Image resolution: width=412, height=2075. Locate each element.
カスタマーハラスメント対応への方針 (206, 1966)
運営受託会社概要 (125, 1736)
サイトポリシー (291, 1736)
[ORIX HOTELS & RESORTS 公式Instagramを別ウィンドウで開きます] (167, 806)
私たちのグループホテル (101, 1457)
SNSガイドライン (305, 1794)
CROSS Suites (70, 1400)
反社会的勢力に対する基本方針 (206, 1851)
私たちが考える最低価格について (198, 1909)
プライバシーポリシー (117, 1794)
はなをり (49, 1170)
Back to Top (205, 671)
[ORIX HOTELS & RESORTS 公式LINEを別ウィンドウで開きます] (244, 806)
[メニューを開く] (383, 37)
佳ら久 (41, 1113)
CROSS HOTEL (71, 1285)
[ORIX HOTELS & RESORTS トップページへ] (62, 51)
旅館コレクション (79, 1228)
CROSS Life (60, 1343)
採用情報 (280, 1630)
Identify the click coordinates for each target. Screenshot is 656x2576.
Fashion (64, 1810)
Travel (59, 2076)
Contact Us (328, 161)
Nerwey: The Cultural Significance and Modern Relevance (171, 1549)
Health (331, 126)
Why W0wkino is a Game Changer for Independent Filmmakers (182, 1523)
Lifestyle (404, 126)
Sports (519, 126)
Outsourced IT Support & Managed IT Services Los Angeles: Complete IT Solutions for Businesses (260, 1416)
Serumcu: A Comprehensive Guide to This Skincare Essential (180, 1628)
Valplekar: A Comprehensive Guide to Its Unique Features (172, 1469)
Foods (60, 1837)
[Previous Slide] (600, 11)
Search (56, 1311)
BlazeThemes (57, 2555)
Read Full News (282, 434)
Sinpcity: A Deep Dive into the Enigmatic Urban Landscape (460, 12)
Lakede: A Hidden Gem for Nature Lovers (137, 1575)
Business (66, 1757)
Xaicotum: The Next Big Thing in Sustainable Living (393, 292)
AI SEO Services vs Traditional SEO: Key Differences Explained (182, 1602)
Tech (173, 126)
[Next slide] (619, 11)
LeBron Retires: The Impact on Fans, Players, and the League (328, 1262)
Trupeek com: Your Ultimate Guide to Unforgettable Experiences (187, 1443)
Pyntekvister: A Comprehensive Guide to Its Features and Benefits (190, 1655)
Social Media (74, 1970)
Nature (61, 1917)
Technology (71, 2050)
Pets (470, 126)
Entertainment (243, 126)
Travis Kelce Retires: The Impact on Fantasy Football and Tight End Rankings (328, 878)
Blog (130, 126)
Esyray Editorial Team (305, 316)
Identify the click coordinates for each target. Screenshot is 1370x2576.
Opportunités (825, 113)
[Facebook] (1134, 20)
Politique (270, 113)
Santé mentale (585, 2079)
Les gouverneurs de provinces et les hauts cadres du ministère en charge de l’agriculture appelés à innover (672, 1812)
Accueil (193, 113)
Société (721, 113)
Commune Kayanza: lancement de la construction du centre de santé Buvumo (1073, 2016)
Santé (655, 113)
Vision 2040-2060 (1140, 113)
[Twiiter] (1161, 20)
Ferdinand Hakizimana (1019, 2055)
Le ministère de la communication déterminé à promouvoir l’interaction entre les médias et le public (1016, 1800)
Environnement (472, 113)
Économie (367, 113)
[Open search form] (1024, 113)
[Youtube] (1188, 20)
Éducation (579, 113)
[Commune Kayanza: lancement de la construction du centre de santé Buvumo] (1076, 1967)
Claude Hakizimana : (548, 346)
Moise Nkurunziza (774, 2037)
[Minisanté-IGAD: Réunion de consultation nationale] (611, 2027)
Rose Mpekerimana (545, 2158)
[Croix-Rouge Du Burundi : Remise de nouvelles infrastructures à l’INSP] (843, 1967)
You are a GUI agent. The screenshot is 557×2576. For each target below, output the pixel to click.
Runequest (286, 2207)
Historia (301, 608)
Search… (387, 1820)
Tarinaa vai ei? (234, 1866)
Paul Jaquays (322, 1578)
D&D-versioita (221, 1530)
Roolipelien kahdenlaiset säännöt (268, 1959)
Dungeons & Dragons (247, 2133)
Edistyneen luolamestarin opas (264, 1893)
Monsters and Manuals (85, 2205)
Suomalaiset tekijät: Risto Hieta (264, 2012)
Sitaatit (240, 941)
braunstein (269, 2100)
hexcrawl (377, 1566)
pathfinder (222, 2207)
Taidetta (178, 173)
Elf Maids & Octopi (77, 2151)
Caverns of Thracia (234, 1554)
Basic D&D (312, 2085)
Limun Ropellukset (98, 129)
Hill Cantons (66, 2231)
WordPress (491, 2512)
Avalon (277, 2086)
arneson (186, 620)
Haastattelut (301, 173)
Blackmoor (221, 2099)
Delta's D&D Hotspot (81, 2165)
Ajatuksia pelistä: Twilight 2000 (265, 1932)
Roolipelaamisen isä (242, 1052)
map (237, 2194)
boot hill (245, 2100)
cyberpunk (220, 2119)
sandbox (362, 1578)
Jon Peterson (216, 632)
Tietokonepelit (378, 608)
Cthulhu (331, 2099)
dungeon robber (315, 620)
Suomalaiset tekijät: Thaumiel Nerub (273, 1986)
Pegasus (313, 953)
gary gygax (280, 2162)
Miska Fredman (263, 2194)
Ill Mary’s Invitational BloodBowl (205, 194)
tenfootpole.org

◆ **Problem to work on**: Before answering, count every line of the records that contains "ORIX"; the answer is that number and nothing more.

◆ **Solution to the exercise**: 3